Having a safe place to grow, heal, and communicate with another person results in serious feelings developing. In fact, I am quite certain that those feelings are Love. Having experienced this emotion before, I know the intensity and how it envelops you. How that person stays on your mind and becomes part of your consideration. How you continue to think of new ways to let them know what they mean to you. I know I love my partner, but I have never actually spoken that in my lover’s presence.
My actions, and those of my lover, tell the whole story of our true feelings. I am certain that the extent of my emotions are known, and so I wonder, “Is it really necessary to utter those words?”
There have been several times when I have nearly uttered those words. Once was during our first argument (one in nearly 14 months isn’t too shabby). I thought better of it, as I did not want to negativity surrounding my first utterance of that powerful phrase.

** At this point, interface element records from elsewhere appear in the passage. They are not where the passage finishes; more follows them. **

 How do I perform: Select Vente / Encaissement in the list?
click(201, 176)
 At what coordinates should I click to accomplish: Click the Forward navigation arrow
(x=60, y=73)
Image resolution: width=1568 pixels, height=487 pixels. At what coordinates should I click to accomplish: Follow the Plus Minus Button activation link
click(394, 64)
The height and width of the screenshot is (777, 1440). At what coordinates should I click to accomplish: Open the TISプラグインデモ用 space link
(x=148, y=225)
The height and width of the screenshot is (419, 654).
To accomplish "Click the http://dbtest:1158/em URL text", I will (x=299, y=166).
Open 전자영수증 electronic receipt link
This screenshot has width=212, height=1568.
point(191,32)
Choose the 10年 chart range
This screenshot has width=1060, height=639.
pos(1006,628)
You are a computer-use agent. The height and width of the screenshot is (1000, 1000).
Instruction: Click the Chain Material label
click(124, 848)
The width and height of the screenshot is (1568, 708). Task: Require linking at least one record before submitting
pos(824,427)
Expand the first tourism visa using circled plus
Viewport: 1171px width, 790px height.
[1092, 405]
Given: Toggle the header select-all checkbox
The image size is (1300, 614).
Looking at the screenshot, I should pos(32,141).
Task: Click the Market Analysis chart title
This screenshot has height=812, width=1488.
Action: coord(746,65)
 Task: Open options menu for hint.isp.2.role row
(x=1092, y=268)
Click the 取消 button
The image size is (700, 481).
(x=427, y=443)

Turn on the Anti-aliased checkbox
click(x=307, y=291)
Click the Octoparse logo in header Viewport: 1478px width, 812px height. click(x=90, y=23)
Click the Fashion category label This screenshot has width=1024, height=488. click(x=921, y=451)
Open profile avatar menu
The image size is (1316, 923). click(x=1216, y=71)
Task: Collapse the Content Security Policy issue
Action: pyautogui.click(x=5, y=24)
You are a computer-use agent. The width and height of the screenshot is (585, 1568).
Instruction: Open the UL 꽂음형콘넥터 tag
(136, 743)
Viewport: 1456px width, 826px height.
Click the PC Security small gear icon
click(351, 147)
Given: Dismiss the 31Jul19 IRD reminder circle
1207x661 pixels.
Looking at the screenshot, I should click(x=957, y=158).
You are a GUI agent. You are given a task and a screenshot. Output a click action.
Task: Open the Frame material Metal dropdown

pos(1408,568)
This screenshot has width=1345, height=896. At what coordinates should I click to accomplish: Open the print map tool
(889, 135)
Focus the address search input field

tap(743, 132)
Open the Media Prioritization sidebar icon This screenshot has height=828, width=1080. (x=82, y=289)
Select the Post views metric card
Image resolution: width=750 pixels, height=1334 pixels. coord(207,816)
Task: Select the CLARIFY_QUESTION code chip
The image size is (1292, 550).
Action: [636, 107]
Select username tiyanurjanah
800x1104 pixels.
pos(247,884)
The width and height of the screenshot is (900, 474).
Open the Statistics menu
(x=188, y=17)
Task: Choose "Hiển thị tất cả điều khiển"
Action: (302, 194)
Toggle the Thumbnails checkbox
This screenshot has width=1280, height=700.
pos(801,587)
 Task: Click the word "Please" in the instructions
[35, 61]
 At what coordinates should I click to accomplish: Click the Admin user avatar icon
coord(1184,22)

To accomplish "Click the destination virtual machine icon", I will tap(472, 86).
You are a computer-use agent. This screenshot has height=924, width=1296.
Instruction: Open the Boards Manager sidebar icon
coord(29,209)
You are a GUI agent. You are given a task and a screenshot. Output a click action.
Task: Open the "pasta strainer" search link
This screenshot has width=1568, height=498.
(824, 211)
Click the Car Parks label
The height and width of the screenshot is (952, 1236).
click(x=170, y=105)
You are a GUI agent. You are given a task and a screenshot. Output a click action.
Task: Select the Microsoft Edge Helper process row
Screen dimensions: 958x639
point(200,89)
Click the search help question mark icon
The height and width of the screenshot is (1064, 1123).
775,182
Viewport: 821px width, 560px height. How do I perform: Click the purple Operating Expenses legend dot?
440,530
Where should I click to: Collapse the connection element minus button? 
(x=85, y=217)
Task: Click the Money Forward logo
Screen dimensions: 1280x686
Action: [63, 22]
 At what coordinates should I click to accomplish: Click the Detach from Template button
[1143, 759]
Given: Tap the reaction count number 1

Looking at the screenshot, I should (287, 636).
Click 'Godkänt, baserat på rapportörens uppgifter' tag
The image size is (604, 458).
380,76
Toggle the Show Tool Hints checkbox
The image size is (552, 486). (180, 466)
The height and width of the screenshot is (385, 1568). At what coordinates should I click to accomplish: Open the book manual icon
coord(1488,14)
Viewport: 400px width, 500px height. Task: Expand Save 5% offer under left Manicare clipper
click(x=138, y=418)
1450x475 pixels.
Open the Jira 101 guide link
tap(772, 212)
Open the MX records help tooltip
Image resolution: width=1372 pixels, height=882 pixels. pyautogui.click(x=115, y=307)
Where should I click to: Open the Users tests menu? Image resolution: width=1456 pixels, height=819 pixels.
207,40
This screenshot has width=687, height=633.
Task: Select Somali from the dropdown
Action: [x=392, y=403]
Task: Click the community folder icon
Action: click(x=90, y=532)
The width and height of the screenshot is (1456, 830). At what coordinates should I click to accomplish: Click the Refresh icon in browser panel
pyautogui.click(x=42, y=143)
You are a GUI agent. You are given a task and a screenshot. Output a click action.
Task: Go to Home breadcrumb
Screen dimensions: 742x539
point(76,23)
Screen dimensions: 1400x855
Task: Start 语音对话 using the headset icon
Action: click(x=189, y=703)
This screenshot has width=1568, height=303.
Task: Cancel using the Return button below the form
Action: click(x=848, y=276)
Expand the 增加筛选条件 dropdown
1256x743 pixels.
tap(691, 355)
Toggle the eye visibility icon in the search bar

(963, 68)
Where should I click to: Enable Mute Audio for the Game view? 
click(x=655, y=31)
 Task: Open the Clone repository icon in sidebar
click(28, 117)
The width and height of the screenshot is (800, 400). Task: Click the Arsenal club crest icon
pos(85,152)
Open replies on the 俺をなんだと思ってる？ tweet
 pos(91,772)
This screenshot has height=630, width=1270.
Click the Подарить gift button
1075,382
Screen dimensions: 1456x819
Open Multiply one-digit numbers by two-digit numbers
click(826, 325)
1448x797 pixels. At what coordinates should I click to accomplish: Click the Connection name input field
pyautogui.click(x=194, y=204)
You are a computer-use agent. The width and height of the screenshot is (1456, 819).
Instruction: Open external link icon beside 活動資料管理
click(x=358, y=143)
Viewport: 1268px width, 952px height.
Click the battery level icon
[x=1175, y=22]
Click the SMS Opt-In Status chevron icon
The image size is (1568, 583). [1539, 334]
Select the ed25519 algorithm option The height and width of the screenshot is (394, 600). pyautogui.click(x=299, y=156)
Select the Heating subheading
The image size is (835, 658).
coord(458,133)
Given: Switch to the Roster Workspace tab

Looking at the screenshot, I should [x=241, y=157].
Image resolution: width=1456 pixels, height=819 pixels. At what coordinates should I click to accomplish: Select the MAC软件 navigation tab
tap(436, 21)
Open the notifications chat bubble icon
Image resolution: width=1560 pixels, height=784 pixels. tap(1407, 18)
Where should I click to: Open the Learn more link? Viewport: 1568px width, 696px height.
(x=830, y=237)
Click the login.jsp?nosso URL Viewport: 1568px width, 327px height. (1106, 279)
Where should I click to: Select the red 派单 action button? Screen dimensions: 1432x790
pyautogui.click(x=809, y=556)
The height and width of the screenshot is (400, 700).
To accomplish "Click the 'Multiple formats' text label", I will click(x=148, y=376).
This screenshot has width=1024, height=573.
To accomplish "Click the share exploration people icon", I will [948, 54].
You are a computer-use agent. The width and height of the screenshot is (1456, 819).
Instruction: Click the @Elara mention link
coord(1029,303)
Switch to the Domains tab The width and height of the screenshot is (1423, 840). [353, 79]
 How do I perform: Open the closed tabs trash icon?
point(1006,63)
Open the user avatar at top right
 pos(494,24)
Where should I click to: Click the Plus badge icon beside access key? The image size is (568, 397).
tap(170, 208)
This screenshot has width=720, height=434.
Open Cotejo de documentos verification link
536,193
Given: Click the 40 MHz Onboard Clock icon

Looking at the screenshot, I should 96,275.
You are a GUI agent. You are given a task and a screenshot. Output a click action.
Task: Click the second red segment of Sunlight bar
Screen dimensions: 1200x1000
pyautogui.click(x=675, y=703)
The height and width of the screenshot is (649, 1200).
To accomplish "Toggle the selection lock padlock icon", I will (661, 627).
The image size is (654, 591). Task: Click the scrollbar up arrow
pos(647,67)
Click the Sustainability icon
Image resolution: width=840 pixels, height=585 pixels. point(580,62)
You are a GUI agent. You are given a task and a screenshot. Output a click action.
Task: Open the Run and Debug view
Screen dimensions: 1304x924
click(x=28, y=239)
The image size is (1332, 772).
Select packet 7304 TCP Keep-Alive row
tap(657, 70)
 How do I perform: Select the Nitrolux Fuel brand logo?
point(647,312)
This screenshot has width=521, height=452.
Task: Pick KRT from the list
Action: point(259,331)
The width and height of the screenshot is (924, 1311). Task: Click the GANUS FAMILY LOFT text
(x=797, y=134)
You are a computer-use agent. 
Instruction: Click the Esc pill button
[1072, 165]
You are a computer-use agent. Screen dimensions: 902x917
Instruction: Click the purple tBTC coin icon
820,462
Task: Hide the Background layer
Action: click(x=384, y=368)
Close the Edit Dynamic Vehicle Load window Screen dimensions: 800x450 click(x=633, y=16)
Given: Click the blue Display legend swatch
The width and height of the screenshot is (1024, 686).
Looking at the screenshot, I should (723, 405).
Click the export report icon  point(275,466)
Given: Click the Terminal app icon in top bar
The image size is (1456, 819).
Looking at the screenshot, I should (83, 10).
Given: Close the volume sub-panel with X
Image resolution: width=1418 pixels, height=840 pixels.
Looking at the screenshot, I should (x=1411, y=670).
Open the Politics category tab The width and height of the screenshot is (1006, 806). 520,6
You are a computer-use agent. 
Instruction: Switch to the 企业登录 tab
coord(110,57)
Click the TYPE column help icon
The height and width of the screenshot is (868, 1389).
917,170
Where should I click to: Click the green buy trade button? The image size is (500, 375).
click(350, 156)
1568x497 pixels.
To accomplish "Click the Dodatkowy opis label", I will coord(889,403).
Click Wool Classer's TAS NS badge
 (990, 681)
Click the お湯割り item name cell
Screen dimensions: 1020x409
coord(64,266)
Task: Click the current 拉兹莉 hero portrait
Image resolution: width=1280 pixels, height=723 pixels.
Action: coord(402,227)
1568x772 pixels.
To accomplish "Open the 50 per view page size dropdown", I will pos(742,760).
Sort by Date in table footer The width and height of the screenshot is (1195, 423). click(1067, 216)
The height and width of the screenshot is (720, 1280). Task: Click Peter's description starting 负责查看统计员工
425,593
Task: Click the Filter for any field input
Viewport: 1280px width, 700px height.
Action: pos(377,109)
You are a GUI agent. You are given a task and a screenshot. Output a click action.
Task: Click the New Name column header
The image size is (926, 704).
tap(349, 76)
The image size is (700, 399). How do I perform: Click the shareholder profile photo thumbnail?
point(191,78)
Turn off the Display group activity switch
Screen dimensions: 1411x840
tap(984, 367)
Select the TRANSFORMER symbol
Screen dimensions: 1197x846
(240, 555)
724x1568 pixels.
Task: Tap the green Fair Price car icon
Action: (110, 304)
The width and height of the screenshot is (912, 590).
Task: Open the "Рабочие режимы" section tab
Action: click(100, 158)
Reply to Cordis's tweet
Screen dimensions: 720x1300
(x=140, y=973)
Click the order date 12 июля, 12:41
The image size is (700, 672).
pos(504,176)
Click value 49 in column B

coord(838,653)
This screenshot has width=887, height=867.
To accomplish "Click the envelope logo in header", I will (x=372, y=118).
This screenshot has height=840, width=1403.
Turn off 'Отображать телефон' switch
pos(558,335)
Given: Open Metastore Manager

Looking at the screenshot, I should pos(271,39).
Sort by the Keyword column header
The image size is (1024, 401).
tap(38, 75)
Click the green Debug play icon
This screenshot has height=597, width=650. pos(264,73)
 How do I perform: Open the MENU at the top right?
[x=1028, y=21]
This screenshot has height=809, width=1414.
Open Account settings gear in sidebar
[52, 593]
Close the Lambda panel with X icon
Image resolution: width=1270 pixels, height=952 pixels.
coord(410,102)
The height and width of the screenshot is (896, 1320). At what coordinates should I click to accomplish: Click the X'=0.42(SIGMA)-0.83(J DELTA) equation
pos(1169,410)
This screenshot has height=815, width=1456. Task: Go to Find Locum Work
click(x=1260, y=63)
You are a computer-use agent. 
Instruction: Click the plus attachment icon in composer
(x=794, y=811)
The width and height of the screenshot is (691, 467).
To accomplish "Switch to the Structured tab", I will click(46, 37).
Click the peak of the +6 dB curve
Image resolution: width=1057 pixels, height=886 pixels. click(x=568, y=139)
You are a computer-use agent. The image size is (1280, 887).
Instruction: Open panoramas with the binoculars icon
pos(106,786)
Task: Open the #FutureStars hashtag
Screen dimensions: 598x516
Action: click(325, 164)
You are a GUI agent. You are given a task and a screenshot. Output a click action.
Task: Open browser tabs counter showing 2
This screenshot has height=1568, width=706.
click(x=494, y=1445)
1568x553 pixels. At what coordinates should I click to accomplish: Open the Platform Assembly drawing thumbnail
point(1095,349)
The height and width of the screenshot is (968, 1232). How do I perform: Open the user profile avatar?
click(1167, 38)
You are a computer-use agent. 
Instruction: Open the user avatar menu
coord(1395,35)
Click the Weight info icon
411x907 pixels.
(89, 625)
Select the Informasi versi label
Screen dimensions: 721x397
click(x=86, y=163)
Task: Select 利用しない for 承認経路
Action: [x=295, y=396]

There have been other times that I nearly said it, but chose not to.
What is holding me back? Sure, I am afraid that the sentiment will not be returned, but it is more than that. Once uttered, those words are always present. They cannot be taken back. This is also why I don’t fight like others do. I want to be sure of myself before I speak, and this stops me from speaking.
Additionally, all of those I have loved in the past have betrayed me inthe worst possible ways. So now we are back to fear. I am afraid that once spoken, as in so many cases before, the nature of our relationship will shift and I will be once again betrayed. This is the main wound that I need to heal, and it is what I am working toward. I want to be able to be willingly vulnerable again.